And Other Things I Cannot Name
There is a loneliness only writers seem to know, though I can never tell if it's solitude or exile. The page burns with a fire no one else sees—an energy that feels alive in me, but invisible to the world. Still, I cannot stop. I have never been able to. It is less a choice than a compulsion, a current that drags me back, again and again, to these empty lines.
I try to name what it is I feel, but the words shift somewhere between thinking and writing, between what I mean and what appears. Perhaps that is the paradox—this hunger to express what cannot be expressed, this ache to be heard while knowing the silence is both substance and solace.
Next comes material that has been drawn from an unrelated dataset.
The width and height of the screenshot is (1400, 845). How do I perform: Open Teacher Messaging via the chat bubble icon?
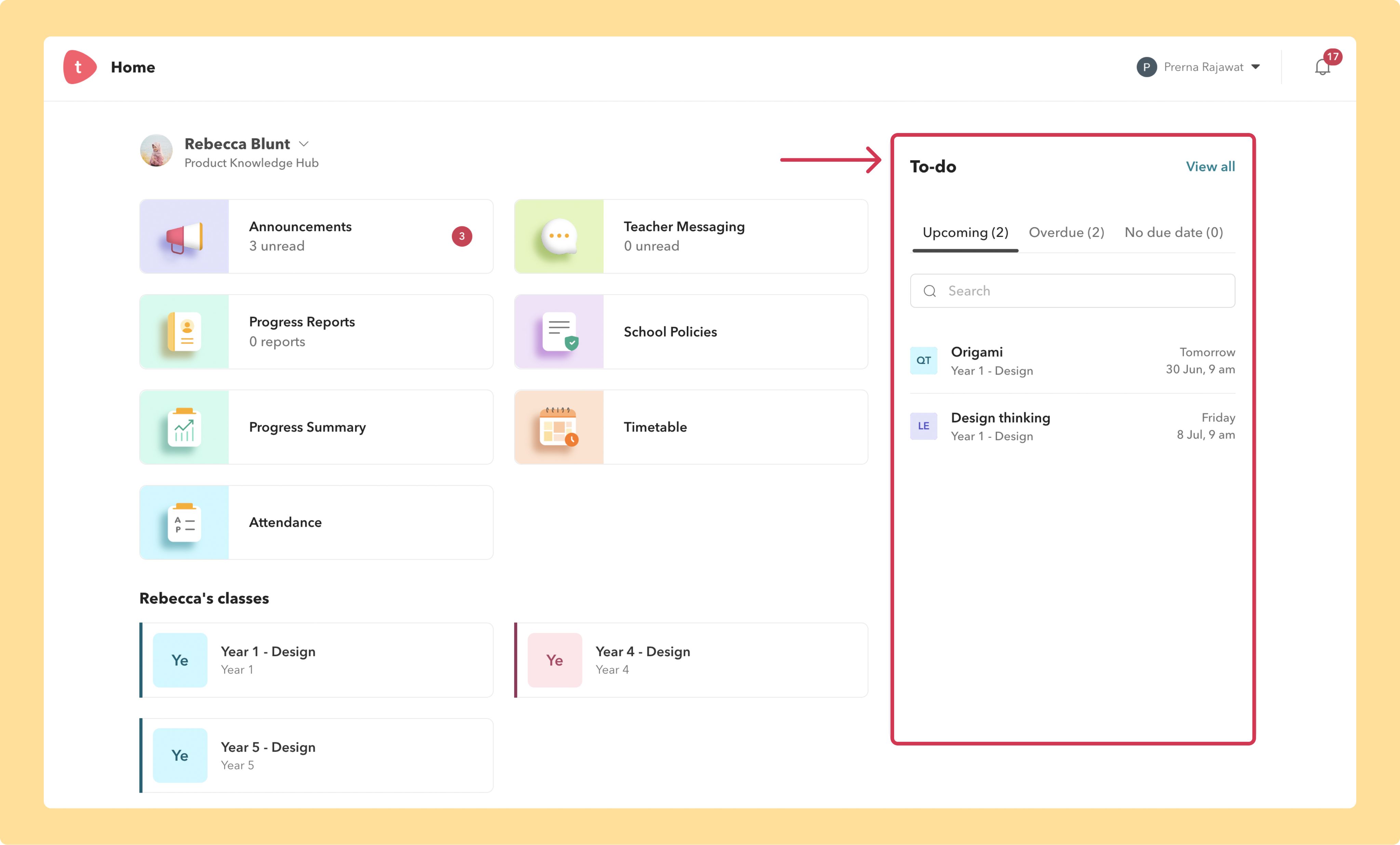[x=558, y=236]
August makes everything uncertain. The afternoons stretch hot and heavy, and the crickets sound like something I should remember but don't. I find myself drifting back to the blurred edges of youth, not out of nostalgia exactly, but as if I'm caught between what was and what might still be. As if there's another future waiting there—not the one gathering now like storms on the horizon. I long for it without knowing its shape, the way you long for a vivd dream you can't quite remember.
And so I write to you, even if you are only half-real, somewhere between imagination and memory. Maybe this letter will never reach anyone, but in writing it I feel less alone—if only for the space of a page and whatever lives in the gap between one word and the next.
28 August 2025
Note: I've retired the chapter numbers from these diary entries—they were never really chapters anyway, just fleeting moments.